* **Extrait choisi**
○ ○ ○ ○
William, ministre plénipotentiaire en Hollande, ignore si la jeune femme est morte ou vivante...
Mais, Alexandrine  lui écrit chaque matin et ses lettres tissent un  journal quotidien de la réalité sous la Terreur.
Privée d'espoir et de liberté, errant dans le dédale de son domaine vide où la gêne remplace l'opulence, l'amoureuse constante et fragile, guettant jour et nuit une intrusion sauvage et sanglante,
poursuit sa conversation avec ce diplomate-fantôme dont elle ne sait plus rien.
○ ○ ○ ○
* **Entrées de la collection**

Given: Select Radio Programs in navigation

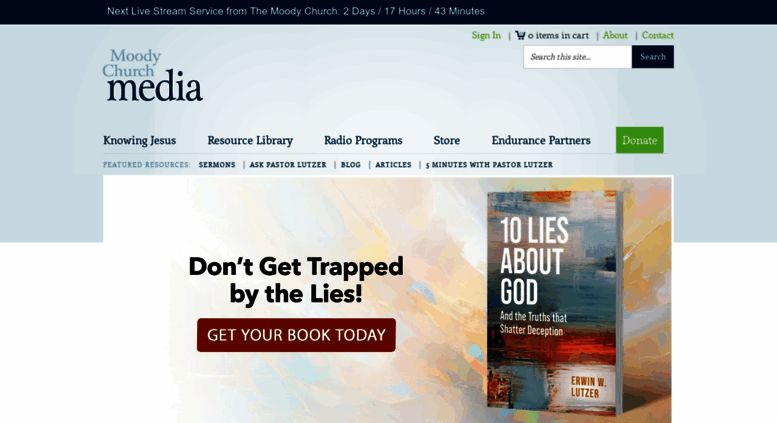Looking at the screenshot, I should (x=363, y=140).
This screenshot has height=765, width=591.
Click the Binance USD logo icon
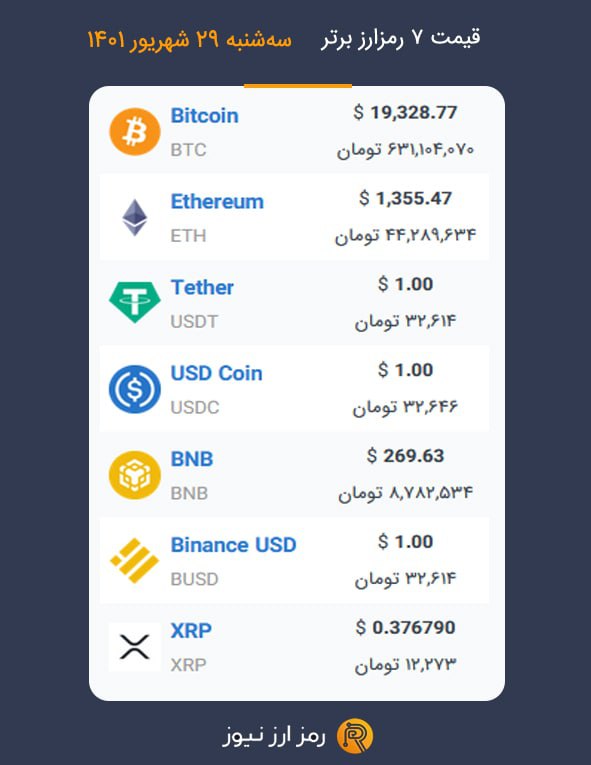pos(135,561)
○ ○ ○ ○
* **Exercice proposé 1**
Dites si chacune des affirmations suivantes s'accorde avec l'extrait choisi, en répondant par oui ou par non et en citant les mots du texte qui tranchent : (a) William sait que la jeune femme est en vie ; (b) Alexandrine écrit à William tous les matins ; (c) le domaine où erre Alexandrine est rempli de monde.
* **Exercice proposé 2**
Poursuivez l'extrait sur les lettres d'Alexandrine à William après sa dernière phrase.

* **Réponse 1**
(a) Non : « ignore si la jeune femme est morte ou vivante ».
(b) Oui : « lui écrit chaque matin ».
(c) Non : « le dédale de son domaine vide ».

* **Réponse 2**
En novembre 1793, la voici enfermée en compagnie de sa grand-mère  dans un couvent  parisien transformé en prison. Sur les supplications de William Short, Gouverneur Morris, ambassadeur des Etats-Unis en France et rival amoureux de Talleyrand, accepte de servir de "courrier diplomatique" à condition que son compatriote dompte son style enflammé.William s'explique avec véhémence; "J'envoie cette lettre à M.Morris en lui intimant l'ordre de me donner de vos nouvelles. Mon pays a jugé de son propre gré de m'envoyer ailleurs."
William a beau supplier ou menacer l'Ambassadeur Morris, le fragile lien épistolaire  ne se renoue guère. Le 23 avril 1794, le jeune Américain se lamente:
 "la seule lettre reçue est celle qui m'est parvenue il y a deux jours, datée le 3 février. Morris me dit qu'il m'envoie incluse une lettre de votre part, mais elle ne s'y trouvait pas. Sa lettre avait été évidemment ouverte à la poste.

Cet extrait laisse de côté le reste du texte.